══ Source data

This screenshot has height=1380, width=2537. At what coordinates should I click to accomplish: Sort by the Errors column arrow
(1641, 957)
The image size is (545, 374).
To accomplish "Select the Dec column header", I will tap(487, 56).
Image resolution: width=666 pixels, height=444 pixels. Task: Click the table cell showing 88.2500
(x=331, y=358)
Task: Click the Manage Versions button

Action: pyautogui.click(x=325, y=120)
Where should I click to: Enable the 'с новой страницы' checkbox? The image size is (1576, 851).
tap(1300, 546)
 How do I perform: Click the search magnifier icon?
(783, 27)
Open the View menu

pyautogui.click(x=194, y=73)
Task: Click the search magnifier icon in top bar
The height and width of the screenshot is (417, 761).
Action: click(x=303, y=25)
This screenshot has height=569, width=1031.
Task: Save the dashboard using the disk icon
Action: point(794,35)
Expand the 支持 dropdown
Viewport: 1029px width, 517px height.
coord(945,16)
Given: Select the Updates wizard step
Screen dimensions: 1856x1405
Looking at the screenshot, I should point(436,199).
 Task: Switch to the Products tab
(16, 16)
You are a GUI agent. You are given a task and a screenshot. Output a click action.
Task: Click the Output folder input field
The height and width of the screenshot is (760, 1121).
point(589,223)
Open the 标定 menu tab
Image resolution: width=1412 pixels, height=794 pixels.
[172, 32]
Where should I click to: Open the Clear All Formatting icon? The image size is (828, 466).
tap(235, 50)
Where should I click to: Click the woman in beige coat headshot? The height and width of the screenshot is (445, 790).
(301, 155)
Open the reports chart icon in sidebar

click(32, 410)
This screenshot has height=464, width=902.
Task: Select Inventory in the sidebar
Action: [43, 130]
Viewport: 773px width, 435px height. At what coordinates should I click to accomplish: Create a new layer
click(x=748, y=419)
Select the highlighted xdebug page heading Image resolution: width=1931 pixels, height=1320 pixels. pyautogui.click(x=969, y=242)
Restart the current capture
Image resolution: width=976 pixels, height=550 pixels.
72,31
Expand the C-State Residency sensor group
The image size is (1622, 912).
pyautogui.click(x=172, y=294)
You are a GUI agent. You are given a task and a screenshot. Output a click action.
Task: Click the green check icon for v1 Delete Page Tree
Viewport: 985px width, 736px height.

════

**What is being asked**
The response must consist of all the data, reproduced without alteration.

**Exercise result**
This screenshot has height=1380, width=2537. At what coordinates should I click to accomplish: Sort by the Errors column arrow
(1641, 957)
The image size is (545, 374).
To accomplish "Select the Dec column header", I will tap(487, 56).
Image resolution: width=666 pixels, height=444 pixels. Task: Click the table cell showing 88.2500
(x=331, y=358)
Task: Click the Manage Versions button

Action: pyautogui.click(x=325, y=120)
Where should I click to: Enable the 'с новой страницы' checkbox? The image size is (1576, 851).
tap(1300, 546)
 How do I perform: Click the search magnifier icon?
(783, 27)
Open the View menu

pyautogui.click(x=194, y=73)
Task: Click the search magnifier icon in top bar
The height and width of the screenshot is (417, 761).
Action: click(x=303, y=25)
This screenshot has height=569, width=1031.
Task: Save the dashboard using the disk icon
Action: point(794,35)
Expand the 支持 dropdown
Viewport: 1029px width, 517px height.
coord(945,16)
Given: Select the Updates wizard step
Screen dimensions: 1856x1405
Looking at the screenshot, I should point(436,199).
 Task: Switch to the Products tab
(16, 16)
You are a GUI agent. You are given a task and a screenshot. Output a click action.
Task: Click the Output folder input field
The height and width of the screenshot is (760, 1121).
point(589,223)
Open the 标定 menu tab
Image resolution: width=1412 pixels, height=794 pixels.
[172, 32]
Where should I click to: Open the Clear All Formatting icon? The image size is (828, 466).
tap(235, 50)
Where should I click to: Click the woman in beige coat headshot? The height and width of the screenshot is (445, 790).
(301, 155)
Open the reports chart icon in sidebar

click(32, 410)
This screenshot has height=464, width=902.
Task: Select Inventory in the sidebar
Action: [43, 130]
Viewport: 773px width, 435px height. At what coordinates should I click to accomplish: Create a new layer
click(x=748, y=419)
Select the highlighted xdebug page heading Image resolution: width=1931 pixels, height=1320 pixels. pyautogui.click(x=969, y=242)
Restart the current capture
Image resolution: width=976 pixels, height=550 pixels.
72,31
Expand the C-State Residency sensor group
The image size is (1622, 912).
pyautogui.click(x=172, y=294)
You are a GUI agent. You are given a task and a screenshot. Output a click action.
Task: Click the green check icon for v1 Delete Page Tree
Viewport: 985px width, 736px height.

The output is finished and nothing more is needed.